12 Ağustos 2009 Çarşamba

Tatil sonrası........


Çalışan bir anne olarak oğlumun ilklerini hep kaçıracağım düşüncesi vardı, gerçi halada var. Ancak ilk emeklemeye başlaması benim yanımda olması beni mutlu etti. İlk Mayıs 30 Pazar günü halımızda onu oturttuğumuz bir öğleden sonraydı.Sürekli oturuyor öne iki eliyle atılıyor ama bir türlü cesaret edemiyor geri dönüyordu. Artık zamanı gelmişti, oğluşum yine otorur durumdayken öne atıldı ayakları bir iki saniye duraksadı, kolları taşırmıydı endişesi vardı sanki, ayaklar ileri gidermi acaba derken bir sonra iki, üç ve oğluşum kaplumbağa misali dolanmaya başladı. O günden bu güne daha profesyonelce emekliyor ama amatörce koltuk kenarından ürkek adımlar atıyoruz. Önceleri ayaktayken oturamıyorken şimdi oturuluyor, tutunarak (özellikle annenin bacaklarına tutunarak) ayağa kalkılıyor vs. her ikiside ustalıkla yerine getiriliyor. Tatil dönüşümüzden beri fark ettiğim bir ilk, sanırım bir müzik kulağımız olduğudur. Bir melodi duyduğunda veya şarkı söylediğimiz anda ritmik olarak oturduğumuz yerde bir bu yana bir oyana sallanıyoruz. Buda Neşeli Doruk ailesinin bize kattıklarından. Oğulları Ali ve Mehmet müzik eşliğinde oyunlarını sergilemeleri Kutluay’ı etkiledi sanırım. Çok güzelsin canım oğlum. Seni çok seviyoruz, iyiki varsın.

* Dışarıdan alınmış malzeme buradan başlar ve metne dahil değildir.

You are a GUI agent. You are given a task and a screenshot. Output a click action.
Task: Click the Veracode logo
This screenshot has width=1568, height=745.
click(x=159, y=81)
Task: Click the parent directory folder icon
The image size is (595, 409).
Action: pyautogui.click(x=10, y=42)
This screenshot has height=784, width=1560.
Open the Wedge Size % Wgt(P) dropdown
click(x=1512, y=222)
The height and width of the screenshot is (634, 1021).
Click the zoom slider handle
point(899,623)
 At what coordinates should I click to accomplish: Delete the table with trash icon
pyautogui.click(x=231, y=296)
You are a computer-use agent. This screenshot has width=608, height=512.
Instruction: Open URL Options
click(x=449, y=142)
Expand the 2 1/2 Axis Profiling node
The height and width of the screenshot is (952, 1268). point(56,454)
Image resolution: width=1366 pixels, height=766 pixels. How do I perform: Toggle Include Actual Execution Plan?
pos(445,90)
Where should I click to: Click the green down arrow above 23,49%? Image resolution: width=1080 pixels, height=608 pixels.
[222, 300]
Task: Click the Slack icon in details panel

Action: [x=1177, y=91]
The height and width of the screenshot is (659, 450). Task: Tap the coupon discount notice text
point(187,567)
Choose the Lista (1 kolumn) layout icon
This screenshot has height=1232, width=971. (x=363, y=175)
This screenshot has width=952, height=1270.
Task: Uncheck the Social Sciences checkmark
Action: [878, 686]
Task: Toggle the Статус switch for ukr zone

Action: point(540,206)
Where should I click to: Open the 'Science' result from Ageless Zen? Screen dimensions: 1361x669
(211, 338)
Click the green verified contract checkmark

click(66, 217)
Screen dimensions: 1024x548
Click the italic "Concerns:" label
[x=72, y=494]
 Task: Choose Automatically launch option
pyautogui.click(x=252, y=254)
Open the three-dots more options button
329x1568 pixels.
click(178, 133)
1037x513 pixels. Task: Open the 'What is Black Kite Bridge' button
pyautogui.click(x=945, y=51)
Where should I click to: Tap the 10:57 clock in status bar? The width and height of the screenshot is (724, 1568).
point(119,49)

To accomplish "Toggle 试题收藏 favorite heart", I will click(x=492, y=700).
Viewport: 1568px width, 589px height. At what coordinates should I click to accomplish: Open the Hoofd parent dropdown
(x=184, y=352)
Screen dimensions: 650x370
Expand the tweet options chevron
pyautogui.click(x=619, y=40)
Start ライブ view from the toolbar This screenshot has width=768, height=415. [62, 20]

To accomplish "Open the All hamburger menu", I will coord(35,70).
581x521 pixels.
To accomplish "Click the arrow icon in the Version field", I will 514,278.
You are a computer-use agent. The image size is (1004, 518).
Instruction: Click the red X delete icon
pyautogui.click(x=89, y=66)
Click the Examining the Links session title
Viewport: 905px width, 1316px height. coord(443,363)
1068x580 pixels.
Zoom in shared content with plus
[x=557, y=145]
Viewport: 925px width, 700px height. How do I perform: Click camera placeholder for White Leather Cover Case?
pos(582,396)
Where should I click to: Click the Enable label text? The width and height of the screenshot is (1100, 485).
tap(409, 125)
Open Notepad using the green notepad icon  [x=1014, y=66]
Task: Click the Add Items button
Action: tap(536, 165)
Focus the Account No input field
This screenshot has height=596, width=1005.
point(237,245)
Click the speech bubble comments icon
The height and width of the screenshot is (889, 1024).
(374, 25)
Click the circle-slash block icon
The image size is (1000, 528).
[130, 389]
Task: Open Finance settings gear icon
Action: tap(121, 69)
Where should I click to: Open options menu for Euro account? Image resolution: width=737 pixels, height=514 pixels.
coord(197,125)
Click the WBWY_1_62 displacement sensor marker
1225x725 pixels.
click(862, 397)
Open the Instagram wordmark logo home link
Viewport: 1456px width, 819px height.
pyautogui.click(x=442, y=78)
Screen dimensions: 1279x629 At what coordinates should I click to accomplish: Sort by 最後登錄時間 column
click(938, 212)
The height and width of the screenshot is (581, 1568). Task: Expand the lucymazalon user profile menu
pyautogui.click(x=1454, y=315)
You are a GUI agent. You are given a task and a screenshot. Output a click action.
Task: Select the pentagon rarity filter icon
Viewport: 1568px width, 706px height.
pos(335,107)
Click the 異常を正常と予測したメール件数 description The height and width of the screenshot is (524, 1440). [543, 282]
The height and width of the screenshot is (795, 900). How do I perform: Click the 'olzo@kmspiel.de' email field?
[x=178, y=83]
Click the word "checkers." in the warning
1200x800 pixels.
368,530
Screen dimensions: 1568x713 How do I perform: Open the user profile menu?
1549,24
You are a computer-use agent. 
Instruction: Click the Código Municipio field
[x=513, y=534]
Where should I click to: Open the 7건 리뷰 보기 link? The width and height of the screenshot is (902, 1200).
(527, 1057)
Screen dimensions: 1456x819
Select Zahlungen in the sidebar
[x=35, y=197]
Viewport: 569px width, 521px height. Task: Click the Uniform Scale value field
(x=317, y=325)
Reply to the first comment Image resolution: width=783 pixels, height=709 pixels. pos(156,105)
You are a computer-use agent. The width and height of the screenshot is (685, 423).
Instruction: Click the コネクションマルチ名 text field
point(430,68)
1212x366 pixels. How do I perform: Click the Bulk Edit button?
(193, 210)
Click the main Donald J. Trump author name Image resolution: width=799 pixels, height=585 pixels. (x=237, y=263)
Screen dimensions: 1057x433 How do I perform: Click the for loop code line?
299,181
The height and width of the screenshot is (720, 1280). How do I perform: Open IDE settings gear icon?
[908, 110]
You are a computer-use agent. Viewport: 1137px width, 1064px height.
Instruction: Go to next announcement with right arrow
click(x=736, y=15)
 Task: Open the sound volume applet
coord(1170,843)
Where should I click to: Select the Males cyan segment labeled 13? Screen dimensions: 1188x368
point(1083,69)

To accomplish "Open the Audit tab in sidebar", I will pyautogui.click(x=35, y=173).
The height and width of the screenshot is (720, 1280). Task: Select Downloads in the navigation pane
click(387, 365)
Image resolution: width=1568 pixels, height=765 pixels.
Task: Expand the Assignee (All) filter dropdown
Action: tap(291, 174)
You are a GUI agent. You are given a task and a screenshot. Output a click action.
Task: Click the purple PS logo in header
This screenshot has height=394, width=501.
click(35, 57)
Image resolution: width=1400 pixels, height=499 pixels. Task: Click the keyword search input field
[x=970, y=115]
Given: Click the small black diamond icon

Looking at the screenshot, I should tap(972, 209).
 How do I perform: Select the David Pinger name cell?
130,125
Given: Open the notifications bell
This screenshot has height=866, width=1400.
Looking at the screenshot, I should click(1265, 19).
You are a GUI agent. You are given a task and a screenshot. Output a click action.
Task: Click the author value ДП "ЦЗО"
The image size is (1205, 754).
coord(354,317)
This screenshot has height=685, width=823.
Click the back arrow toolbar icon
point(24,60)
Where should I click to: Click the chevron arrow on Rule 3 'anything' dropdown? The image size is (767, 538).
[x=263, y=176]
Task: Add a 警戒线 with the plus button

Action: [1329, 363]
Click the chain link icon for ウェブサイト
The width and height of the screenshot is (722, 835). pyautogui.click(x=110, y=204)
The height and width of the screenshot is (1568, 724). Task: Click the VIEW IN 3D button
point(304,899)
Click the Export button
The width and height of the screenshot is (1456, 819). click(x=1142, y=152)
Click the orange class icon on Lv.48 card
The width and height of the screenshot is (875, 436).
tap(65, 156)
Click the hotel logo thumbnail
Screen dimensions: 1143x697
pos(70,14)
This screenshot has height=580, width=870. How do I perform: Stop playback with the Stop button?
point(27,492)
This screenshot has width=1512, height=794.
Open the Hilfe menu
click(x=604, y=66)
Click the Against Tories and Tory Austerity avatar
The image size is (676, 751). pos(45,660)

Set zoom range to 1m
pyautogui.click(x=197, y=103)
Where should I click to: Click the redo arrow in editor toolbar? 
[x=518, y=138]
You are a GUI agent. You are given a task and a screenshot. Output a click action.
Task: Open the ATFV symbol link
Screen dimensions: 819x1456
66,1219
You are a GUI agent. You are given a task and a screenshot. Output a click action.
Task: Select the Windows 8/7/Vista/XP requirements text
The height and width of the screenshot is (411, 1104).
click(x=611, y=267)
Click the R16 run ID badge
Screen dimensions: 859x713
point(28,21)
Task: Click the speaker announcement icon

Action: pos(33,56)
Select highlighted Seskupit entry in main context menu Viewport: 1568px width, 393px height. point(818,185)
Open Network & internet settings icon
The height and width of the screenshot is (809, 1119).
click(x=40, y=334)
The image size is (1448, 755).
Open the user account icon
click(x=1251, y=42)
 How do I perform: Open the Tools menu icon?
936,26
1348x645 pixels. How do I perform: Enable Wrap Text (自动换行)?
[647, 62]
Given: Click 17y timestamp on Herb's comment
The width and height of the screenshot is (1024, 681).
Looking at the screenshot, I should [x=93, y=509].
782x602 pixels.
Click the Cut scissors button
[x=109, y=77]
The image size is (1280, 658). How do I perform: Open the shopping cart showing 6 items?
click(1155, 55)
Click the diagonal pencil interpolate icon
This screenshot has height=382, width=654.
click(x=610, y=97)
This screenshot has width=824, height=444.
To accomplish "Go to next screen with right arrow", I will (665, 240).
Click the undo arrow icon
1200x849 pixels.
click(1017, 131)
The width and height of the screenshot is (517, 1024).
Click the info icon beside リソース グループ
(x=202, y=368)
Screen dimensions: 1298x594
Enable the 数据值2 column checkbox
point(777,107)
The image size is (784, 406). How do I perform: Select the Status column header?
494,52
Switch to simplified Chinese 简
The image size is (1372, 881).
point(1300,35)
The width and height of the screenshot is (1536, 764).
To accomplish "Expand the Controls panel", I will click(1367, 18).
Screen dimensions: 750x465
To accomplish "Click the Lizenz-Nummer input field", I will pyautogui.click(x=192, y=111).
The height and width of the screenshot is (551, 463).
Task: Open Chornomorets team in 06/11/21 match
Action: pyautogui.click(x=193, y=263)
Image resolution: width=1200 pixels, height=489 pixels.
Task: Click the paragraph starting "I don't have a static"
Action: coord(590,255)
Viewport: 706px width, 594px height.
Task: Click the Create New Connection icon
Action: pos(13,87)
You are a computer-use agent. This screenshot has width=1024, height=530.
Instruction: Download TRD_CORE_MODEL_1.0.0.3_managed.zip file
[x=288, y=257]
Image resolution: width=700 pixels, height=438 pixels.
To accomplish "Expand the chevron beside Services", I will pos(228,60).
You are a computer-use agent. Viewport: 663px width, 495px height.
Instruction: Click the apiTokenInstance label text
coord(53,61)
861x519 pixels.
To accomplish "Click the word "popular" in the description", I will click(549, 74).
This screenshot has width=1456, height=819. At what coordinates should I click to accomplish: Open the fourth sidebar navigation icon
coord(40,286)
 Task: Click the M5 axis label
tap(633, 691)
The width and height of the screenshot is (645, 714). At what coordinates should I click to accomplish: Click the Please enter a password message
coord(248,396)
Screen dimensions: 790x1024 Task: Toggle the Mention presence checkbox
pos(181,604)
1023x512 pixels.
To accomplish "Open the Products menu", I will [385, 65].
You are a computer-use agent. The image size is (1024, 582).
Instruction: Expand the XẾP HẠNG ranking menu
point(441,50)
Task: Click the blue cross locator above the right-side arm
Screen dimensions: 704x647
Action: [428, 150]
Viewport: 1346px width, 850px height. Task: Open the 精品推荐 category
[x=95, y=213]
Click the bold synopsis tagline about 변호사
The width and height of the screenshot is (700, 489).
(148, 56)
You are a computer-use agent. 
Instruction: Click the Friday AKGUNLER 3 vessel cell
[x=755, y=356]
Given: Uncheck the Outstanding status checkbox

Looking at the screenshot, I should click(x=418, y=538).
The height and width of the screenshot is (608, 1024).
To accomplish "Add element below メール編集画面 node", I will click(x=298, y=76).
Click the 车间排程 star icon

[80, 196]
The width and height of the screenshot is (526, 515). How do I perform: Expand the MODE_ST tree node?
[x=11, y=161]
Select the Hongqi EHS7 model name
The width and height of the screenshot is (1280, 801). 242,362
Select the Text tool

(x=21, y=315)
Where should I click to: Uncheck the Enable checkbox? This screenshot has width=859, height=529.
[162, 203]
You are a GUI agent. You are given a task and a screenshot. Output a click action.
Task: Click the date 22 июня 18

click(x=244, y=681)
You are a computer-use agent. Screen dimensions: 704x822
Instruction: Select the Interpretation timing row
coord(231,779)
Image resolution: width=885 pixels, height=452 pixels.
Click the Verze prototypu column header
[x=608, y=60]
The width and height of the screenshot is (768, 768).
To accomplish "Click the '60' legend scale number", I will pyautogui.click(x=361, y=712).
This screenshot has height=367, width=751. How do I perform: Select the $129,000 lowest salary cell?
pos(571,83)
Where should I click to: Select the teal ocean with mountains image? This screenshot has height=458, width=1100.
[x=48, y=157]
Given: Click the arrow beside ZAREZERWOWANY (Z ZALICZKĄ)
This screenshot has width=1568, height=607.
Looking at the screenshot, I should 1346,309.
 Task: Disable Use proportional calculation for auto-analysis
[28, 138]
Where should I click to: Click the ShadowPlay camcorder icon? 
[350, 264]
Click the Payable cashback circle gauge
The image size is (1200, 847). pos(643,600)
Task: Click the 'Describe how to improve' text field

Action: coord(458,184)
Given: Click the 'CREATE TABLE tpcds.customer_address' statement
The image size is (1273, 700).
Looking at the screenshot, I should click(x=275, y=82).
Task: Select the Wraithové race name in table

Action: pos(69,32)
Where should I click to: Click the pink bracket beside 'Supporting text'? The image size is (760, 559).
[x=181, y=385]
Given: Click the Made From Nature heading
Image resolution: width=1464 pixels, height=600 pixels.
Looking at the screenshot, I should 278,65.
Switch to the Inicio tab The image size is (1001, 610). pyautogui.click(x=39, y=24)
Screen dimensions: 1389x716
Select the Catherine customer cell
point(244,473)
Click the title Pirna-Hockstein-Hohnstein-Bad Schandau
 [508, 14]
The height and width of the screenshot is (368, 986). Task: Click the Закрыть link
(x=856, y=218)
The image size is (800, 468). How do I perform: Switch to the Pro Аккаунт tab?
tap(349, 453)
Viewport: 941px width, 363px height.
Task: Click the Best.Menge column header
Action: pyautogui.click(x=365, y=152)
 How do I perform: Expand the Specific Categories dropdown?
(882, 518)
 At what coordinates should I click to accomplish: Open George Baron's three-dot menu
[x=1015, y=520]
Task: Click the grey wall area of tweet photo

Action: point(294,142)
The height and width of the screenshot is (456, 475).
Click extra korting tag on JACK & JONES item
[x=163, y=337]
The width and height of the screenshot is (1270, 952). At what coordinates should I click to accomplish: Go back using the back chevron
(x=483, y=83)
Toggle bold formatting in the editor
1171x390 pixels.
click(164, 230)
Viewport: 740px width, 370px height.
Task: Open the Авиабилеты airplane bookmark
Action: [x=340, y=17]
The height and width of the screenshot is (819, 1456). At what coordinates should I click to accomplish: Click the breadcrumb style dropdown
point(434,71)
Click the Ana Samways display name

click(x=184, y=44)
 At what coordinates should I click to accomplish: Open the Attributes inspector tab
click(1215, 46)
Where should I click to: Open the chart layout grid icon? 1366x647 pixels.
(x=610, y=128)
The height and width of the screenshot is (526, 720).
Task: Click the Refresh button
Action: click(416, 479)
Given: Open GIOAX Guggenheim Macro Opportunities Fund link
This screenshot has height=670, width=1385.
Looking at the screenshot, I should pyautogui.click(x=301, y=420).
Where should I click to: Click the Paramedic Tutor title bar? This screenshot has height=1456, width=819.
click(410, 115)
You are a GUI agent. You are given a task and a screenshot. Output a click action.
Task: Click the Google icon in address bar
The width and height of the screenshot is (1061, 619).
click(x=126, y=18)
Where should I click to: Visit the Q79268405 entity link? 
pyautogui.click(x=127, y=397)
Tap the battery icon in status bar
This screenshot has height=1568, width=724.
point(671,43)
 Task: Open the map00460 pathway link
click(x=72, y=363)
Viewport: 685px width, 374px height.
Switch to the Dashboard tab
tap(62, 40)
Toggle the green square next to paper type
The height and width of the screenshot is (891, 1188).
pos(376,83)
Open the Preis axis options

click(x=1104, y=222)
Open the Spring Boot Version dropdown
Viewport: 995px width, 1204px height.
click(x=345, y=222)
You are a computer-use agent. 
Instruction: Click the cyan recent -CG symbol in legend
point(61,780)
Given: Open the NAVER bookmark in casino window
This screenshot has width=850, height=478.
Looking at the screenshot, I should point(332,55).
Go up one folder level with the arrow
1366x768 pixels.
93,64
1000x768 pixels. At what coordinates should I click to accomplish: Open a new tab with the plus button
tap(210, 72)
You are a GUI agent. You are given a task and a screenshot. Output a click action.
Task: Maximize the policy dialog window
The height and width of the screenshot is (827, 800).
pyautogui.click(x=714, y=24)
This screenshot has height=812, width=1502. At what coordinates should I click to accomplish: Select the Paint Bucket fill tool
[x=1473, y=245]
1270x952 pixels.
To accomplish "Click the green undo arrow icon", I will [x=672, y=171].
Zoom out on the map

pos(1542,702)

Ancak tatilde fark ettiğim; oğluşum elinden bir şey alınınca özellikle bu mücadele ederek aldığı bir şey ise;yüzünü olabildiğince kırıştırıp kızarak bağırması oluyor. Bu beni aslında bir yandan sevindiriyor. Çünkü daha önce elinden bir şeyler alıp değiştirmek vs onu hiç etkilemiyordu. Şimdi artık istediğini bilmesi, bazı şeyleri fark etmesi sevindirici bana göre. Böyle bir durum karşısında istediği şeyin eline verilmesi veya yapılmasında kendisine zarar verici bir durum yoksa olabildiğince yapmaya çalışıyor, değilse şarkılar söylüyor onu alıp başka bir ortama yönelterek dikkatini dağıtmaya çalışıyorum. Çünkü onun ağlamasına benimde gönlüm her anne gibi el vermiyor.